Starting from the late nineties, Lorenzi conducted a research program on auditory perception combining signal processing, psychophysical, electrophysiological and computational methods based on this envelope/TFS dichotomy. He examined the role of these two cues in sound discrimination and auditory scene analysis, how these cues are processed at each stage of the auditory system, and the effects of peripheral (cochlear) or central damage, development, ageing and rehabilitation systems (e.g., hearing aids or cochlear implants) on the perception of these temporal envelope and TFS cues.

His early work on the perception of temporal-envelope information corroborated the existence of tuned (selective) modulation filters at central stages of the human auditory system, consistent with the notion that the auditory system computes some form of modulation spectrum of incoming sounds. He then showed that dynamic information in sounds not only is carried by so-called first-order characteristic of sounds (e.g., onset and offset cues, slow amplitude modulations composing the envelope of sounds), but also can be carried by “second-order” characteristics such as variations in the temporal-envelope contrast (modulation depth). His psychophysical conducted on normal-hearing people and patients with cochlear or brain lesions is consistent with the idea that, as in vision, nonlinear mechanisms along the auditory pathway generate an audible distortion component at the 2nd-order AM frequency in the internal modulation spectrum of sounds.

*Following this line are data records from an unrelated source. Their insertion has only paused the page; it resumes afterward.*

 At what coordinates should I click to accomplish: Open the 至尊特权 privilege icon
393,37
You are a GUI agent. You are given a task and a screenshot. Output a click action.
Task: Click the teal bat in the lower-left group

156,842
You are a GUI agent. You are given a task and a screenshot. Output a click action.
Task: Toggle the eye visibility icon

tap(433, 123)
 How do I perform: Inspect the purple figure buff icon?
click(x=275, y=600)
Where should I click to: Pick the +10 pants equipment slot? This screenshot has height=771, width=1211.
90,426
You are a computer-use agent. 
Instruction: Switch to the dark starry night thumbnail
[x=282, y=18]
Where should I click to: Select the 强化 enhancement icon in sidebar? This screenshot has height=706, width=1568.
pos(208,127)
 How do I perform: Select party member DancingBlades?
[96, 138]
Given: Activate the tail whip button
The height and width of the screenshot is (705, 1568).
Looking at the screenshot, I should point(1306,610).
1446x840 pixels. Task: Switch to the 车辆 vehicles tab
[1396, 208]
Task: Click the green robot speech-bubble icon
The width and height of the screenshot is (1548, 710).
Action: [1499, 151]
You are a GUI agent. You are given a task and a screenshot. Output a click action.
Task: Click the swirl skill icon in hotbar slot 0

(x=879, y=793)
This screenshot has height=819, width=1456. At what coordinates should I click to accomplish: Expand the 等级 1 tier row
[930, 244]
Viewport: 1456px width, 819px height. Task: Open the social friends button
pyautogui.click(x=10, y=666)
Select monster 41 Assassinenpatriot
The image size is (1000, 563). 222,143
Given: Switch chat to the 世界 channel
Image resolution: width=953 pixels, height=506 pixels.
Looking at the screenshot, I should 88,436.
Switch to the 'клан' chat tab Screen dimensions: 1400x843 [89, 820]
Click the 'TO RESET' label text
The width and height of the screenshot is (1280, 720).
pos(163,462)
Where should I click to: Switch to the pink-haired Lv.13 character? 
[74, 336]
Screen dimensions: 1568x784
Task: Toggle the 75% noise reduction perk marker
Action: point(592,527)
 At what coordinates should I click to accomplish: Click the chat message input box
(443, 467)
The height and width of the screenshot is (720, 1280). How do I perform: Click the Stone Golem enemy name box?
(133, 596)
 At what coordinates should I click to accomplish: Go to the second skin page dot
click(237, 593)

His more recent work on the perception of TFS information suggested that TFS cues convey as much spectro-temporal information as temporal-envelope cues do for complex sounds such as speech. He also showed that TFS cues are less vulnerable than temporal envelope cues when sounds are masked by competing sounds such as noise or presented at high intensities, and may play a role in robust sound coding at the low (brainstem) level. His work conducted with people with sensorineural hearing loss and computational models of auditory perception showed how cochlear lesions may alter the neural representation of TFS cues in the early stages of the auditory system, even in regions of the pure-tone audiogram where hearing is clinically considered as normal.

Since 2020, his work has reoriented towards human auditory ecology, a new field promoting research on the human ability to perceive ecological processes at work in natural environments. This line of research invites hearing scientists to collaborate actively with soundscape ecologists or ecoacousticians, earth scientists and geographers in order to characterise acoustic statistics of natural scenes, and study how humans listen to natural soundscapes and perceive subtle/transient auditory attributes of natural scenes such as habitat, moment of the day, season or biodiversity and effects of sensorineural hearing loss on these capacities.